While we inherit two copies of a gene, one from each parent, in some cases, only one copy of the gene may be turned “on” via DNA methylation. This is called imprinting, and it only affects a small percentage of our genes.

Which gene is turned “on” can depend on where the gene came from. For example, some genes are only turned “on” when they come from the egg, while others are only “on” when they come from the sperm.

Examples of conditions associated with genetic imprinting include Beckwith-Wiedemann syndrome, Silver-Russell syndrome, and Transient Neonatal Diabetes Mellitus.

Gene conversion

Gene conversion can happen during meiosis, the type of cell division that helps make sperm and eggs. After meiosis, each sperm and egg contains one set of chromosomes and therefore one set of alleles to be passed down to offspring.

During meiosis, genetic information from one copy of an allele (the donor) may be transferred to the corresponding allele (the recipient). This results in a genetic change that effectively converts the recipient allele to the donor allele.

Genetic conditions influenced by gene conversions include hemophilia A, sickle cell disease, and congenital adrenal hyperplasia.

Most health conditions we’re familiar with don’t follow Mendelian inheritance patterns. These conditions are often polygenic, meaning the effects of multiple genes contribute to them.

For example, cystic fibrosis is caused by inheriting two copies of a recessive allele of a specific gene. However, there’s not an isolated “heart disease” allele that we inherit that causes us to develop heart disease.

Mitochondrial disorders, which are caused by changes in mtDNA, are another type of health condition that follows non-Mendelian patterns of inheritance. This is because you typically inherit mtDNA from your mother.

Sometimes problems with genetic imprinting can lead to disorders. Prader-Willi syndrome and Beckwith-Wiedemann syndrome are two examples.

Understanding both Mendelian and non-Mendelian inheritance patterns is important in understanding how different genetic diseases may be passed down.

For example, if you have a certain genetic disease or you know that one runs in your family, you may have concerns about future children inheriting it.

In this situation, working with a medical professional, such as a genetic counselor, who understands a disease’s inheritance patterns can help you get an understanding of the risk of future children having the disease.

Additionally, understanding genetic changes and inheritance can affect future therapies. This information can be important for developing gene therapies for a variety of genetic diseases.

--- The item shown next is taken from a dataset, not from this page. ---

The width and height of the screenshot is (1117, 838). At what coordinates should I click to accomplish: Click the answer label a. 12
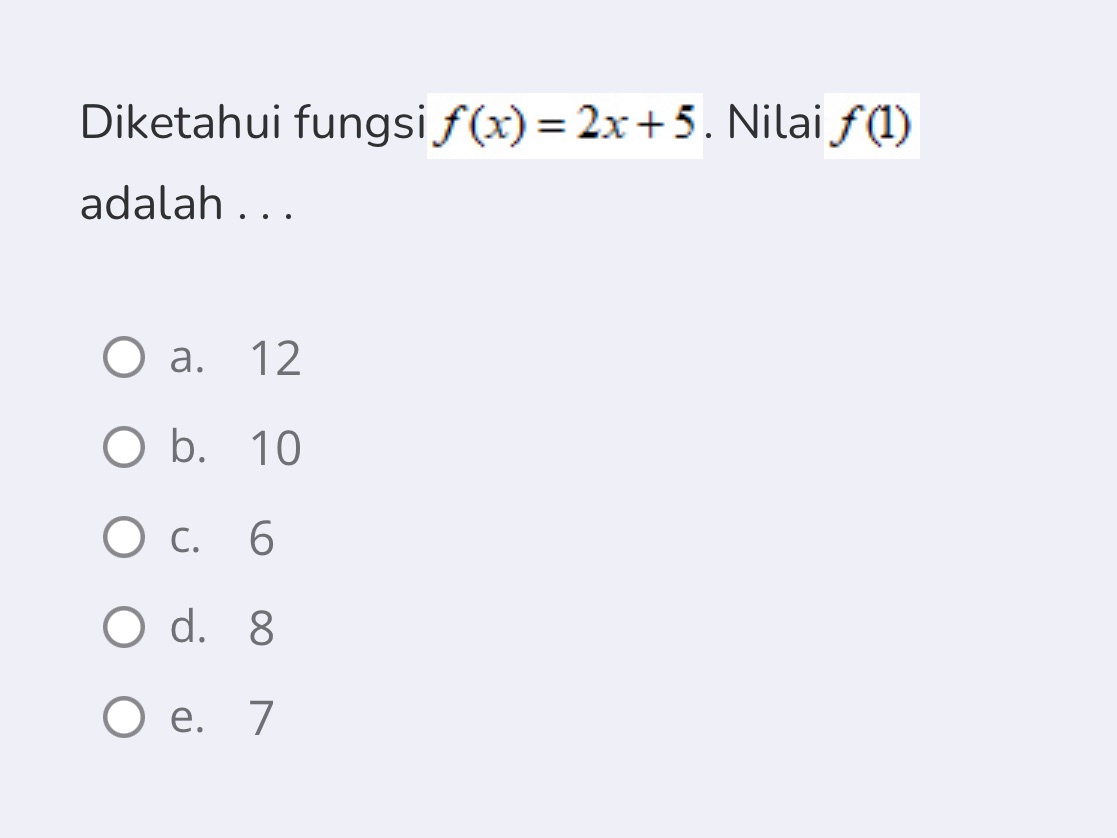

Mendelian genetics focuses on the principles that there are dominant and recessive alleles and that we randomly inherit one copy of an allele from each parent.

Some health conditions follow basic Mendelian inheritance patterns. Examples include cystic fibrosis and Huntington’s disease.

Non-Mendelian genetics don’t follow the principles outlined by Mendel.

Many health conditions we’re familiar with don’t follow Mendelian inheritance patterns because they’re polygenic, affect mtDNA, or are associated with imprinting.

Understanding genetic changes and inheritance can help with the development of gene therapies for genetic diseases.